Fauci: We are not ‘starting from scratch’ on vaccine distribution
Anthony Fauci said the Biden administration is not starting from square one on its COVID-19 vaccine distribution, contradicting reports that Trump officials did not leave them with a plan.
“We’re certainly not starting from scratch, because there is activity going on in the distribution,” Fauci told reporters during an appearance in the White House briefing room.
The nation’s top infectious diseases expert indicated that the Trump administration left a blueprint, but Biden officials will build on it.
Fauci touted President Biden’s plans to open community vaccination centers, expand access through pharmacies and invoke the Defense Production Act in certain circumstances.
“We’re coming in with fresh ideas, but also some ideas that were not bad ideas with the previous administration. You can’t say it was absolutely not usable at all,” he said.
“It’s taking what’s going on, but amplifying it in a big way,” Fauci added.
Fauci’s remarks follow criticism from Biden’s coronavirus team that former President Trump essentially left them no plan for coronavirus vaccine distribution.

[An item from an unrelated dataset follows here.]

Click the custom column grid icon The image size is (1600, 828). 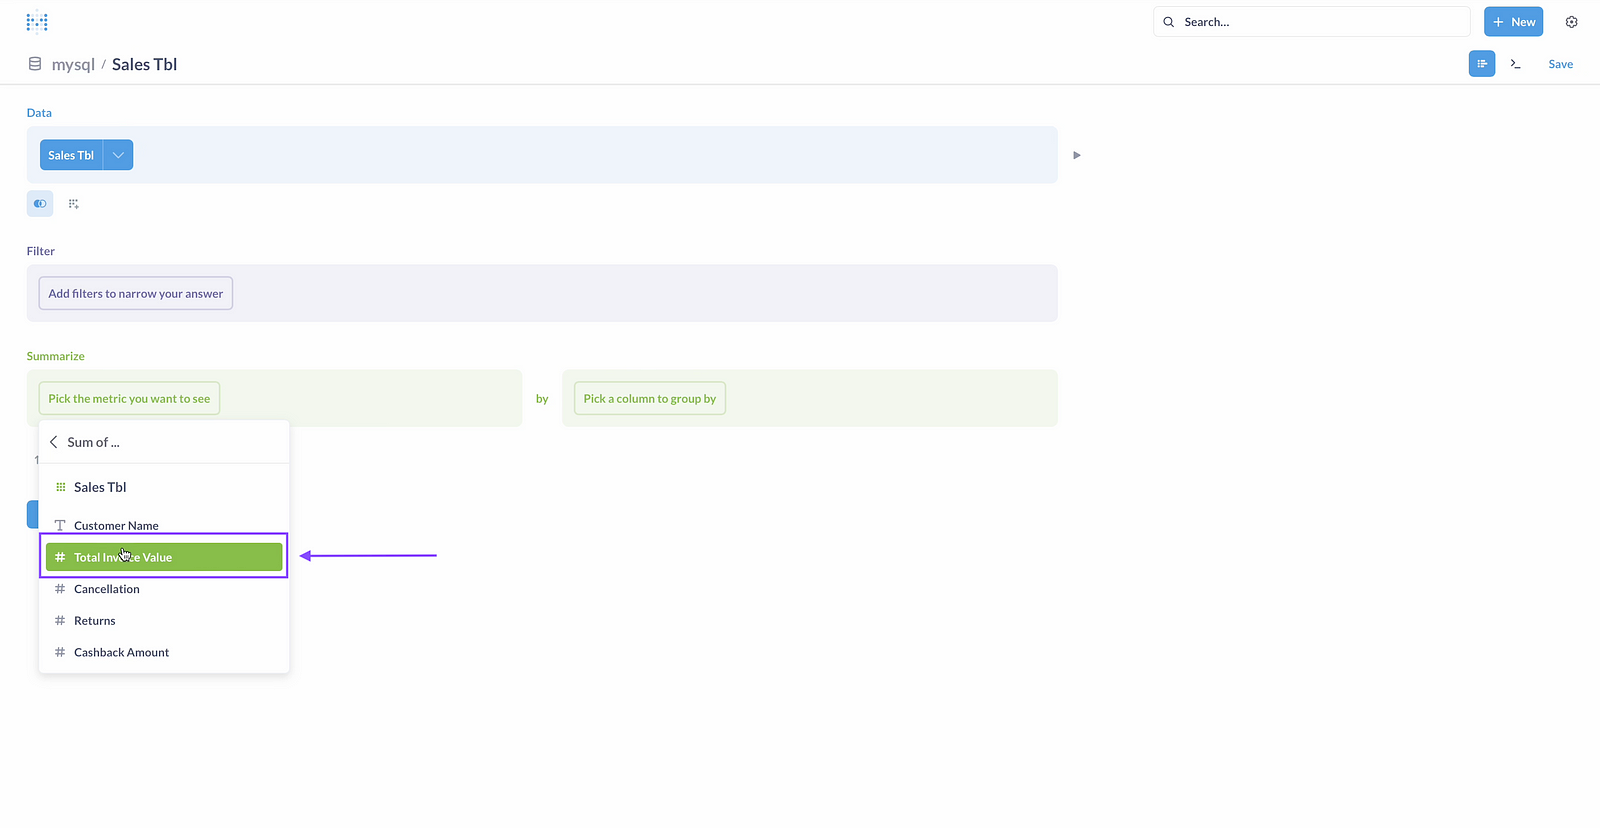click(73, 204)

“What we’re inheriting is so much worse than we could have imagined,” Jeff Zients, the new coronavirus response coordinator, said on a call with reporters.
Anonymous Biden administration sources told CNN they were going to have to build an entire distribution system from scratch.
The rollout of vaccines in the waning days of the Trump administration was choppy and inconsistent. Trump appeared particularly disengaged from the coronavirus response near the end of his presidency, focused instead on trying to overturn the election results.
Operation Warp Speed was responsible for allocating and delivering vaccines to states, but the responsibility for the “last mile” of distribution, including getting shots into arms, was delegated to the states.
The pace of immunization is much slower than what former Trump officials promised last fall, with states and federal officials sniping over who shoulders the blame.
States say they did not receive enough resources when the vaccine rollout began, while Trump officials faulted micromanaging governors and rigid adherence to eligibility criteria.
But despite the complaints, states are still averaging close to 900,000 vaccinations a day.
Biden has promised 100 million vaccinations in his administration’s first 100 days, but many experts have noted that the pace will have to be much faster in order to reach herd immunity by the fall.